--- BEGIN ---

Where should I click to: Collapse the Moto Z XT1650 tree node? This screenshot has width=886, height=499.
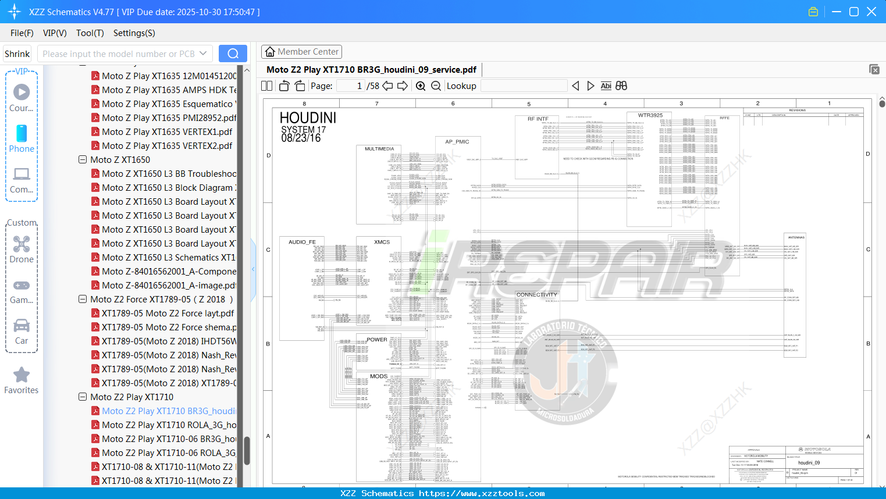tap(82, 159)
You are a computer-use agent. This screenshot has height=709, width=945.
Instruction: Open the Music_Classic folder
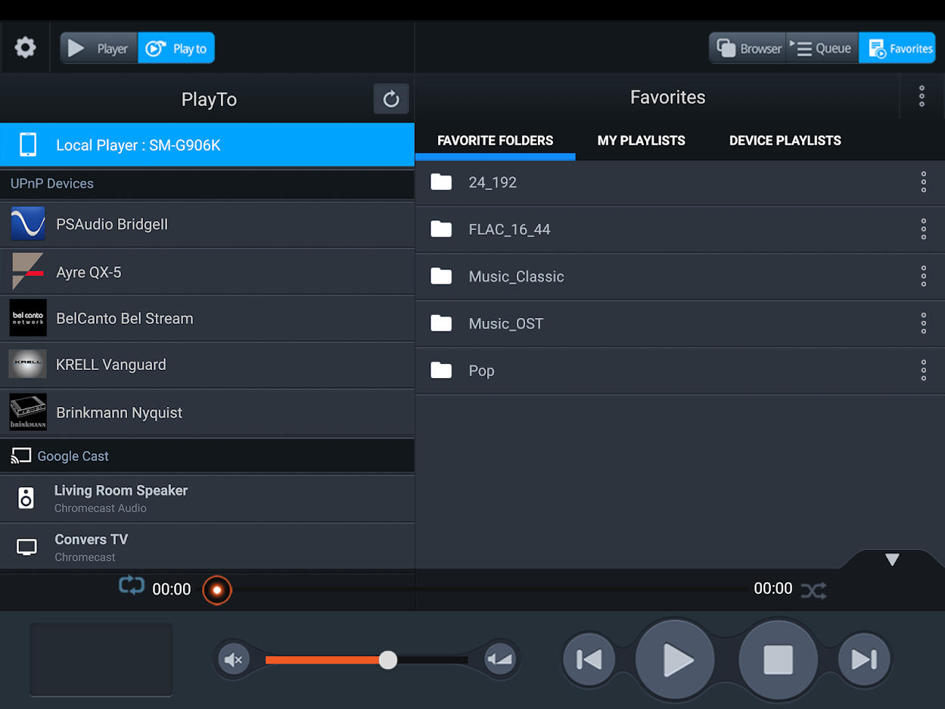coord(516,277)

--- END ---
--- BEGIN ---

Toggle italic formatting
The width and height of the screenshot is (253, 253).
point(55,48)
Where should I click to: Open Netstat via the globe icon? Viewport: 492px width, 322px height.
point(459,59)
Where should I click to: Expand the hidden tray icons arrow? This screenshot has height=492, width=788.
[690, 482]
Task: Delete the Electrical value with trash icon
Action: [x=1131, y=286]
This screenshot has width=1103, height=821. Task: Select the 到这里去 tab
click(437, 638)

--- END ---

Reproduce the stretch of the material from the line containing "Toggle italic formatting" through the line containing "point(459,59)", with both of those lines included, keeping each line identical to the original.

Toggle italic formatting
The width and height of the screenshot is (253, 253).
point(55,48)
Where should I click to: Open Netstat via the globe icon? Viewport: 492px width, 322px height.
point(459,59)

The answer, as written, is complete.